The government of Sudan is now in open conflict with many of its neighbouring states. Uganda, Eritrea and Ethiopia all accuse the Khartoum government of sponsoring rebel groups in their countries. The government, meanwhile, points to the support lent by these countries to the SPLA and toher southern rebels. I May this year the UN imposed diplomatic sanctions on Sudan, accused Khartoum of
harbouring the terrorists who tried to assassinate Egypt's President Hosni Mubarak during a visit to Ethiopia in June last year. The US has put Sudan on its list of "terrorist states" and it is widely acknowledged that America is covertly providing logistical support to Sudan's hostile neighbours and the SPLA. Meanwhile Iran has described Sudan as a crucial ally in its struggle against American influence.
Bishop Paride Taban believes that the regional implications of the war are a new development which must be taken seriously by the international community: "Sudan is becoming the battleground on which opposing regional and world powers wage their fight for power and influence. The real tragedy is that it is innocent human beings who are the victims of these power games."
For Fr Simon, one sideeffect of the lack of political and media interest in Sudan is that the major powers are able to turn their backs on the innocent victims of this war: "In Bosnia at least people died in front of TV cameras and people are held accountable. Here in Sudan we die silently and no one has to account for our deaths."

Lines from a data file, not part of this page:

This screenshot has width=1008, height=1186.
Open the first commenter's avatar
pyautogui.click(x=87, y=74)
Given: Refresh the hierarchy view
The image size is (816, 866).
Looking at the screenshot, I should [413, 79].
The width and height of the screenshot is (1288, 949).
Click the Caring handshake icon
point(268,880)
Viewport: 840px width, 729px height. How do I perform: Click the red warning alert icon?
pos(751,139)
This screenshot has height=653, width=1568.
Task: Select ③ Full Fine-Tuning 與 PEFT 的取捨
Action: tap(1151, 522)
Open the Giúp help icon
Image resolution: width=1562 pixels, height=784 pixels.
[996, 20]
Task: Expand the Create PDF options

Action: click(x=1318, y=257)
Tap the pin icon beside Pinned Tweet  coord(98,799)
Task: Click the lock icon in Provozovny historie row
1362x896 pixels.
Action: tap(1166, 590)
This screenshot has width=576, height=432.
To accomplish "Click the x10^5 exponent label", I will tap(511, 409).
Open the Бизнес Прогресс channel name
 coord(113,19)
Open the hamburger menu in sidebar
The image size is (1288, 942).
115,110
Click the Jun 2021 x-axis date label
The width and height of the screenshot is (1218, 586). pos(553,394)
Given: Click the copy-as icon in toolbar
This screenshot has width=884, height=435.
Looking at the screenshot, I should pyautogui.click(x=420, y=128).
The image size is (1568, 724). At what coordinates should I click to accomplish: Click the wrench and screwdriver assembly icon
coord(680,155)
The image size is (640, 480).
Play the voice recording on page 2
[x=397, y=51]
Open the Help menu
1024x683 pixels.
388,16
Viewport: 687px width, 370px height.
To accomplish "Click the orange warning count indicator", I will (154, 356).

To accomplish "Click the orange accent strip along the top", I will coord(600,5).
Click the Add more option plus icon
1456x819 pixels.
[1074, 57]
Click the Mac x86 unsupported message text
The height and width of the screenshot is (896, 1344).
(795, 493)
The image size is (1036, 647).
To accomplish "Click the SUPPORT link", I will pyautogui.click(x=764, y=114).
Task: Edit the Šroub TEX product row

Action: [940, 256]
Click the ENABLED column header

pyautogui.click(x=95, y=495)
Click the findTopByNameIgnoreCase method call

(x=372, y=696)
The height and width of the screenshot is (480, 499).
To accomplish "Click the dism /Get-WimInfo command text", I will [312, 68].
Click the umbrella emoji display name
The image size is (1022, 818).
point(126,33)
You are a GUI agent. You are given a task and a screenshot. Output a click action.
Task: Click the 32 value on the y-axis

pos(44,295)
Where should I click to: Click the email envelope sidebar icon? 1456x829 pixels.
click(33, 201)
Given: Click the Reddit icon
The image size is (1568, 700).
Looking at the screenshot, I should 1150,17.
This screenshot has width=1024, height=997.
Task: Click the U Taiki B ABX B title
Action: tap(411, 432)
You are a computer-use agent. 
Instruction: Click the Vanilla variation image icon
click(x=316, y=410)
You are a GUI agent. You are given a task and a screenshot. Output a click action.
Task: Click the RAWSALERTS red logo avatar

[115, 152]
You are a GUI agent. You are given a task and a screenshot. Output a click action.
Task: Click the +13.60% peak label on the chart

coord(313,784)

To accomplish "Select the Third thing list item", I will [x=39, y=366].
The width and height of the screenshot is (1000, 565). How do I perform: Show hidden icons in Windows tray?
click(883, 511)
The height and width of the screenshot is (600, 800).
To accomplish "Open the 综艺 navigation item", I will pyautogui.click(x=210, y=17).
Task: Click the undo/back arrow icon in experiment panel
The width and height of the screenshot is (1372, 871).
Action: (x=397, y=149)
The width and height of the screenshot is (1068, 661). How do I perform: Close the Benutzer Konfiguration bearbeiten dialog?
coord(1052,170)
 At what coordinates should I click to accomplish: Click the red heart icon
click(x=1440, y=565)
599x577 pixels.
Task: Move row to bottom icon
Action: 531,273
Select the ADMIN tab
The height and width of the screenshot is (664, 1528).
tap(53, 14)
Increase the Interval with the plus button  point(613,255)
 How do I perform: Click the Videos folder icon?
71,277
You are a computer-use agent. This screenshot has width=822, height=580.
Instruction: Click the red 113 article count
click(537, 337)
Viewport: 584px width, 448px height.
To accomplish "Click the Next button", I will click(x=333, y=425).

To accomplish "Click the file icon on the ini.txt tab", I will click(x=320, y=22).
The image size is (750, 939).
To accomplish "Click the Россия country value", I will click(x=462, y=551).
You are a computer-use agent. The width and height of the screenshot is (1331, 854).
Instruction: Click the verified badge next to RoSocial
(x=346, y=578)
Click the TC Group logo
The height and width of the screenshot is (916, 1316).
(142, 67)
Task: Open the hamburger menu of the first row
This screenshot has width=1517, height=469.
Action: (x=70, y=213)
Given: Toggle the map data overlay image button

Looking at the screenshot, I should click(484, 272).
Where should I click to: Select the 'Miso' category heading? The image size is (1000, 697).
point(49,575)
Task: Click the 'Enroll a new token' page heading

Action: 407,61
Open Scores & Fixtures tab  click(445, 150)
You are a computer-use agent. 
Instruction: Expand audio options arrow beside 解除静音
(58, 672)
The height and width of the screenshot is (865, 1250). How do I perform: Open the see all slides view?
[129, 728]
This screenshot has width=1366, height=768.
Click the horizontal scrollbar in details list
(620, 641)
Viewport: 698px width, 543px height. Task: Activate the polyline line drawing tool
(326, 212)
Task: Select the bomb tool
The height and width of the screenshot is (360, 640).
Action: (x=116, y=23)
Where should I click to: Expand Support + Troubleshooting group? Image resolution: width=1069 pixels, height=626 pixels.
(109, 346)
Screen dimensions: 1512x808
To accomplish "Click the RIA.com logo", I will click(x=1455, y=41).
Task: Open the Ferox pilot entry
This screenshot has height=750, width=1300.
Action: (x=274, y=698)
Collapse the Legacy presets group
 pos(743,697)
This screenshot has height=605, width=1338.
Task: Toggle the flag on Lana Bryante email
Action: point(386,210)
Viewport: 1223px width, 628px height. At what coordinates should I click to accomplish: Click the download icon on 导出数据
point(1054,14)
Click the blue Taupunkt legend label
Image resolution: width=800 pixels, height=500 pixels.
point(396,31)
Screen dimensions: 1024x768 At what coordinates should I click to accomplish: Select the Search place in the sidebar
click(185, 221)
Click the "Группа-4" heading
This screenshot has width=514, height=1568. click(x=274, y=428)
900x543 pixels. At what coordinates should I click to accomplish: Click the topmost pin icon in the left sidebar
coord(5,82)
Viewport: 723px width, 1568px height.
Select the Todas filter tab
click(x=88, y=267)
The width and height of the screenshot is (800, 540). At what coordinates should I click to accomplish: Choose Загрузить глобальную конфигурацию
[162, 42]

The bombing in Fr Simon's parish was nothing new. Only a month ago a twomonth-old baby died after shattered pieces of a bomb ripped her stomach apart. Far from delighting in clear blue skies, Sudanese children fear that a clear day may bring another bombing raid.
Fr Simon will appeal to the politicians he meets to give him some sign of hope to take back. "I will be asking them what I should tell these children. Should I say that the bombs will come and they must dive for cover or can I tell them that the world is working for peace and soon the bombs will stop?"